Em sua mensagem, Lula defende que haja uma mobilização internacional para que um acordo seja estabelecido para lidar com as plataformas digitais. Para ele, porém, não se pode deixar o processo apenas nas mãos dos donos dessas redes.

“A comunidade internacional precisa, a partir de agora, trabalhar para dar respostas efetivas a esta desafiadora questão de nossos tempos”, disse.

O brasileiro insiste que o caminho não é nem a censura e nem a liberdade total de disseminar mentiras.

“Precisamos de equilíbrio. Por um lado, é necessário garantir o exercício da liberdade de expressão individual, um direito humano fundamental. Por outro lado, precisamos garantir um direito coletivo: o direito da sociedade de ter acesso a informações confiáveis, e não a mentiras e desinformação”, afirmou.

Controle de poucos ameaça integridade da democracia

Lula deixou claro a visão do governo brasileiro de que não se deve permitir que uma regulação ocorra apenas por um grupo restrito de empresários ou governos.

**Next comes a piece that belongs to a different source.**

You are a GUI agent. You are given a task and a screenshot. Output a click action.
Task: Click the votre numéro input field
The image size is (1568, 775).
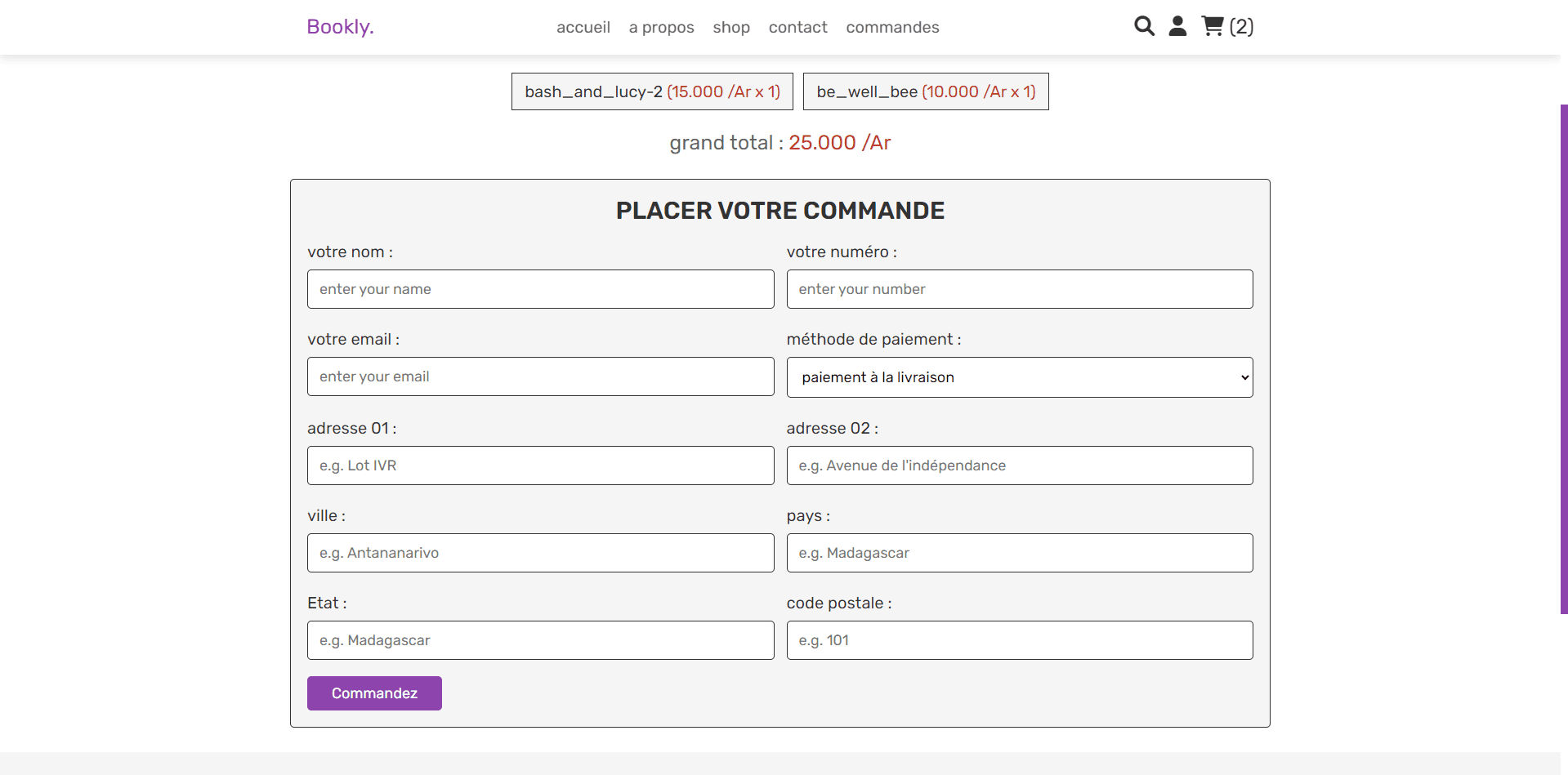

“Também não podemos permitir que a integridade de nossas democracias seja afetada por decisões tomadas por alguns poucos atores que atualmente controlam as plataformas digitais”, disse.

“A regulamentação deve garantir o exercício dos direitos individuais e coletivos. Deve corrigir distorções de um modelo de negócios que geram lucros explorando os dados pessoais dos usuários”, defendeu.

“Para ser mais eficiente, a regulamentação das plataformas digitais deve ser concebida com transparência e participação social. No campo internacional, este assunto deve ser coordenado de forma multilateral. O processo de debate liderado pela UNESCO, tenho certeza, será útil para a construção de um diálogo plural e transparente. Um processo que envolverá governos, especialistas e a sociedade civil”, disse.

Para ele, a conferência da UNESCO “é o início deste debate, e não o seu destino”. “Estou certo de que o Brasil poderá contribuir de maneira significativa para a construção de um ambiente digital mais justo e equilibrado, baseado em estruturas de governança transparentes e democráticas”, disse.